This Drum Beat, based on the WHR 2002, examines which risk factors are the most prevalent in the world today as concerns Non-communicable Diseases, how people understand these risks to their health and how the public health community approaches concepts of risk and works to reduce and prevent them.
RISK
Risk, as discussed in the WHR 2002, is a probability of an adverse outcome, or a factor that raises this probability. The WHR 2002 focuses on the 10 risks that cause the most damage to health, in terms of death and disability. They are: undernutrition, unsafe sex, high blood pressure, tobacco consumption, alcohol consumption, unsafe water, sanitation and hygiene, iron deficiency, indoor smoke from solid fuels, high cholesterol, and overweight and obesity.

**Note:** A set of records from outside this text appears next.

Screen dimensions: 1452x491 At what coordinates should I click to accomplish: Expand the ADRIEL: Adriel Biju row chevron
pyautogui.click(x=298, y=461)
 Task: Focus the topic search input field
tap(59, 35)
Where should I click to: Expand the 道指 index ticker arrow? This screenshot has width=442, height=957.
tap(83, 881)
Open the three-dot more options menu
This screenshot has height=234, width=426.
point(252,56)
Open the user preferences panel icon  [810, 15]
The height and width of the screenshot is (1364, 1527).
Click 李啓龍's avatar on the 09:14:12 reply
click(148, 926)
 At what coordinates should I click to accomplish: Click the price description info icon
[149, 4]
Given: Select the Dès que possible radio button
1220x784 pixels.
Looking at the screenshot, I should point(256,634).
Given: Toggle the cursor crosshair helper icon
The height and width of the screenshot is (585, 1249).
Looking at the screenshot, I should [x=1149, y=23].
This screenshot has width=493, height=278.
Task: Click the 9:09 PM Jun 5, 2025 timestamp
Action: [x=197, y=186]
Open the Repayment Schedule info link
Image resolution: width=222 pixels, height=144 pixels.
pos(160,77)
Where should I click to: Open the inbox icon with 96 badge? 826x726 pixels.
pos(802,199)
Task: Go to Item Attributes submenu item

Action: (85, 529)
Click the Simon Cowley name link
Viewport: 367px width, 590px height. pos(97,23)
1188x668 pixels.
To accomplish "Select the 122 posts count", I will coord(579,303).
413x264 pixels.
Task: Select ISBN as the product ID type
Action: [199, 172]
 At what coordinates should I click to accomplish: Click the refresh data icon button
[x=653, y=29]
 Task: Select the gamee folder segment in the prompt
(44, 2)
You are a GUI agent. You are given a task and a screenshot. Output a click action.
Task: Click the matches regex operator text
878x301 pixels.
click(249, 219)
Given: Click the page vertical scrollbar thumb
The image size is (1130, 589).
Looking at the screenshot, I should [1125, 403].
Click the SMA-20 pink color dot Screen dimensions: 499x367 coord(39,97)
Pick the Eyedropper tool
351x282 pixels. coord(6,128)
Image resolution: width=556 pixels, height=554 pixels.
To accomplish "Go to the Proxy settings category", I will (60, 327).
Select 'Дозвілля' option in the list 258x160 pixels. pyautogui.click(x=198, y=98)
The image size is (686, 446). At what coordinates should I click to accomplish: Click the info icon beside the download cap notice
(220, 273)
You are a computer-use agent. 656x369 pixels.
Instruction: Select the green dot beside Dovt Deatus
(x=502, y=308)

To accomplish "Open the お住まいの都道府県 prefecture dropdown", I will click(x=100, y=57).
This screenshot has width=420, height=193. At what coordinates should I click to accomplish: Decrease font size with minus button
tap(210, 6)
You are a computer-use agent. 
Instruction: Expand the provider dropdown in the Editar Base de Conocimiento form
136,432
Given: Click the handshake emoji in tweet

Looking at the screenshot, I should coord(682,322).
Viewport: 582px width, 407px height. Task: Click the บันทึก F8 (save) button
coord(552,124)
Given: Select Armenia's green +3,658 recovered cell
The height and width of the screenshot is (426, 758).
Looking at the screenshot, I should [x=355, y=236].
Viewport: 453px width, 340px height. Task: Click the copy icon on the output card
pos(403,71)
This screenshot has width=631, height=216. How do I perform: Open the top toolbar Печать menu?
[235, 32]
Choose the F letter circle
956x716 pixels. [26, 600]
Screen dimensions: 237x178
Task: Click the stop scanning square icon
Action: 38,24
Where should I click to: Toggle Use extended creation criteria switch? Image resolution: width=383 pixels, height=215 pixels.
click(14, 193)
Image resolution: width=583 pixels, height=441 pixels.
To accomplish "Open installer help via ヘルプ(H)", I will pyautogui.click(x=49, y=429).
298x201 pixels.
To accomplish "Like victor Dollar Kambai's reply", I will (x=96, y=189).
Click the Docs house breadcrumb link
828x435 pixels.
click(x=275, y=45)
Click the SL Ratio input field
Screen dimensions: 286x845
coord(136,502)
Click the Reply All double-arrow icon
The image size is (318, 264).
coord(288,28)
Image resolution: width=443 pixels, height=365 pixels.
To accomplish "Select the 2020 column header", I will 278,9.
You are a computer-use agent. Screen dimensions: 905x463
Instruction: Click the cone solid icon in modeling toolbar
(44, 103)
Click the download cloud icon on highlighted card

Levels of risk for NCDs involve people's patterns of behaviour, determined by the interplay between personal characteristics, social interactions and many environmental factors. Individual behaviour is only part of the problem. The WHR 2002 points out that poverty, violence, rapid social and economic changes, lack of education, inadequate or total absence of health services contribute as much to the increasing cases of NCDs as they do to AIDS, malaria and tuberculosis. This shift reflects a significant change in diet habits, physical activity levels, and tobacco consumption worldwide as a result of industrialisation, urbanisation, economic development and food market globalisation. Click here for further details.
All of the following risk factors - blood pressure, cholesterol, tobacco, alcohol, obesity and the diseases linked to them - are well known to wealthy societies. The real drama is that they now also dominate in low mortality developing countries where they create a double burden on top of infectious diseases that have always afflicted poorer countries.
Click here for further details.
While a list that outlines the top 10 risk factors may seem straightforward, the fact is that the risk story is very complicated.... [these risks] rarely manifest themselves individually. Their effects are compounded and become even more lethal...when an individual or a community is exposed to several risks together. Click here for further details.
Another issue that must be taken into consideration is how the public perceives risks. Social, cultural and economic factors are central to how individuals perceive every aspect of their world-including the risks to their health. By the same token, it would be irresponsible to presume that the countless diverse groups that make up a given community or population might understand the risks that surround them in the same way, or more importantly, that they might share the same views about risk with health practitioners or public health professionals.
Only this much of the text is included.